George W Bush's second termBMJ 2005; 330 doi: https://doi.org/10.1136/bmj.330.7484.155 (Published 20 January 2005) Cite this as: BMJ 2005;330:155
- Martin McKee, professor of European public health (email@example.com),
- Susan Foster, professor of international health
- European Centre on Health of Societies in Transition, London School of Hygiene and Tropical Medicine, London WC1E 7H
- Boston University School of Public Health, 715 Albany Street, Boston, MA 02118, USA
Many domestic and international health policies are likely to be controversial
When George W Bush returns to the White House after his inauguration ceremony, health is unlikely to be at the top of his agenda. In the months ahead he must devise strategies that will tackle record budget and trade deficits and pave the way for an exit from an increasingly unpopular war in Iraq. Yet many of the other decisions that he and his administration must make will have profound consequences for the health of America's people and for those in many other countries.

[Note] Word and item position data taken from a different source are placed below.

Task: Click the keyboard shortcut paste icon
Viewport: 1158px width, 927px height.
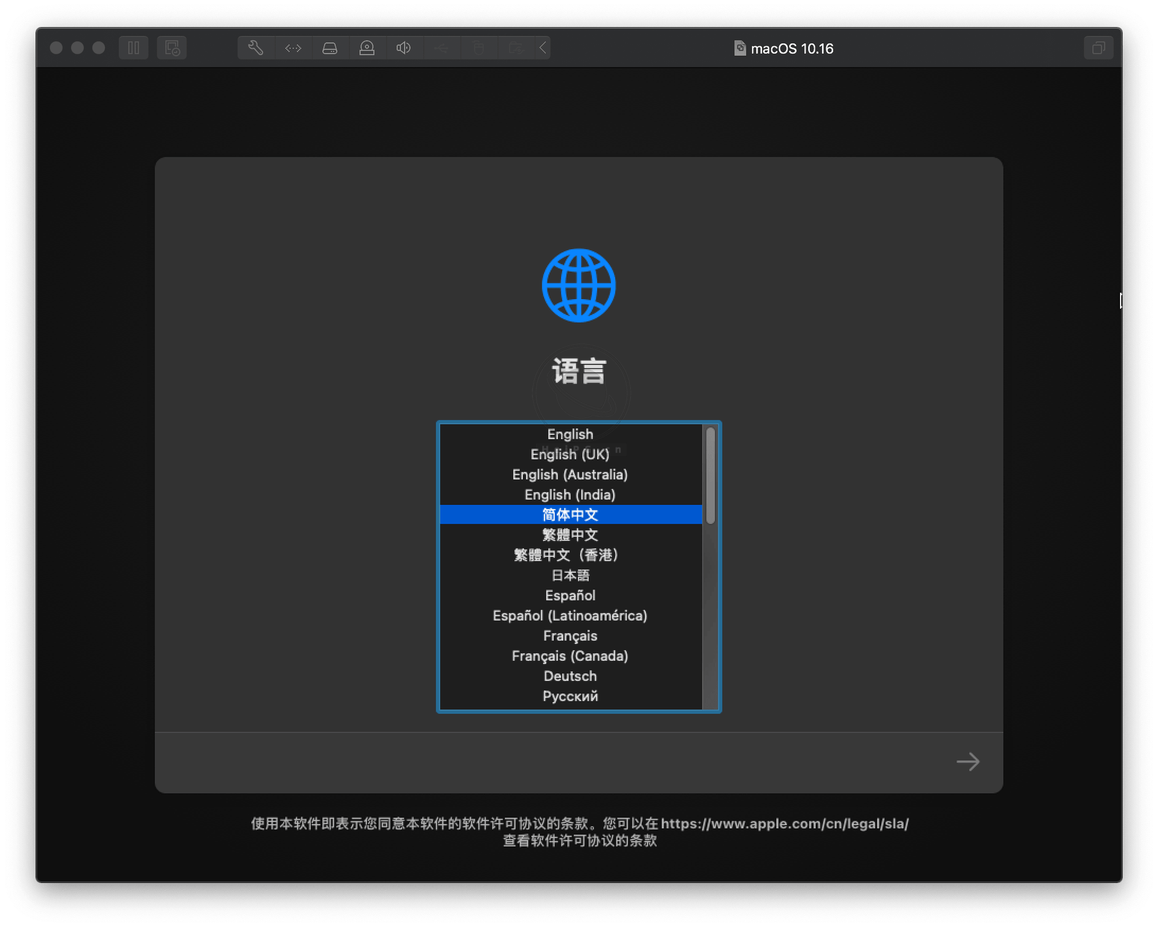Action: pos(517,48)
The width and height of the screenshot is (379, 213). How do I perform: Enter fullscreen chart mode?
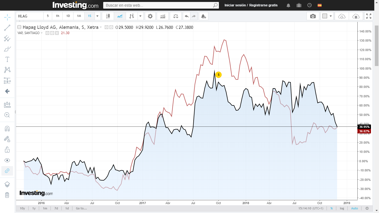368,16
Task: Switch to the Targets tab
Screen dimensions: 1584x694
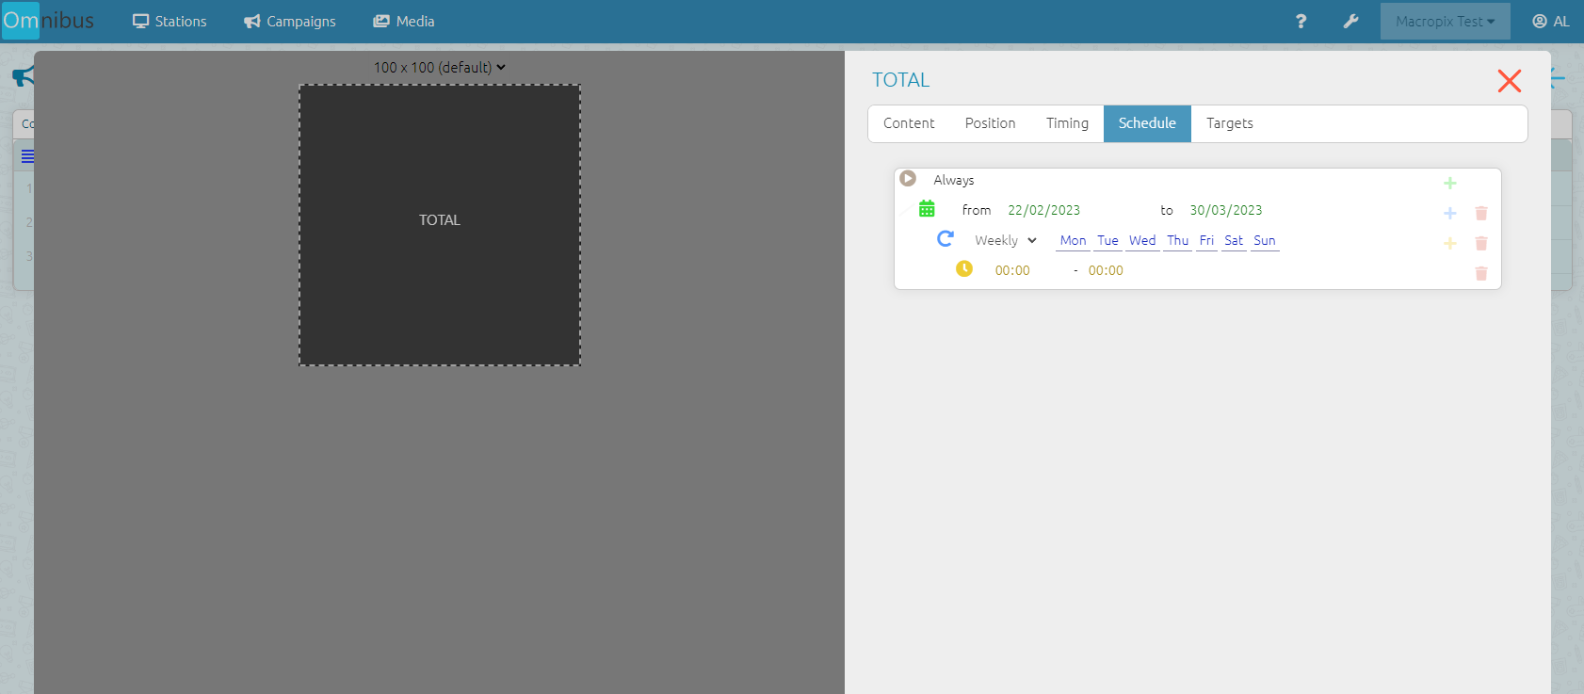Action: [1229, 123]
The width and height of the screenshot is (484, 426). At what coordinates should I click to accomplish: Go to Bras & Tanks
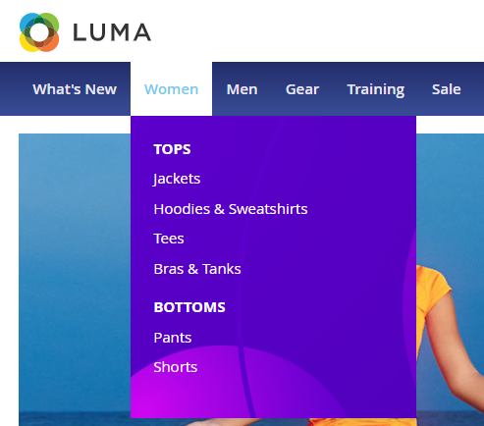coord(197,269)
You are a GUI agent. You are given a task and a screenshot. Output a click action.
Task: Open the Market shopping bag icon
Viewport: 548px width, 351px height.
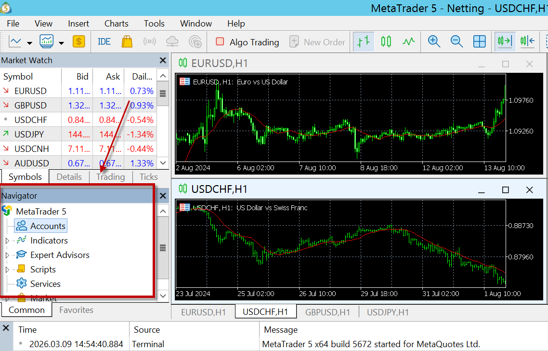[127, 42]
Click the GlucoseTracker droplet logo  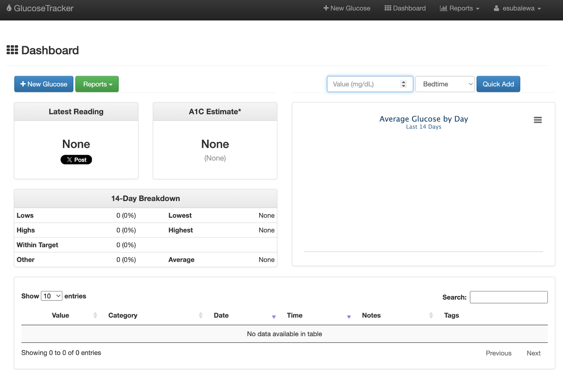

That the American healthcare system is in a mess has long been apparent. Despite spending vast and ever increasing amounts of money (now over a third more per person than Switzerland, the next highest spender), uniquely among industrialised countries the United States does not attempt to provide cover for all its citizens, and the number of uninsured people has increased from 42 million to 45 million in the past four years. Although …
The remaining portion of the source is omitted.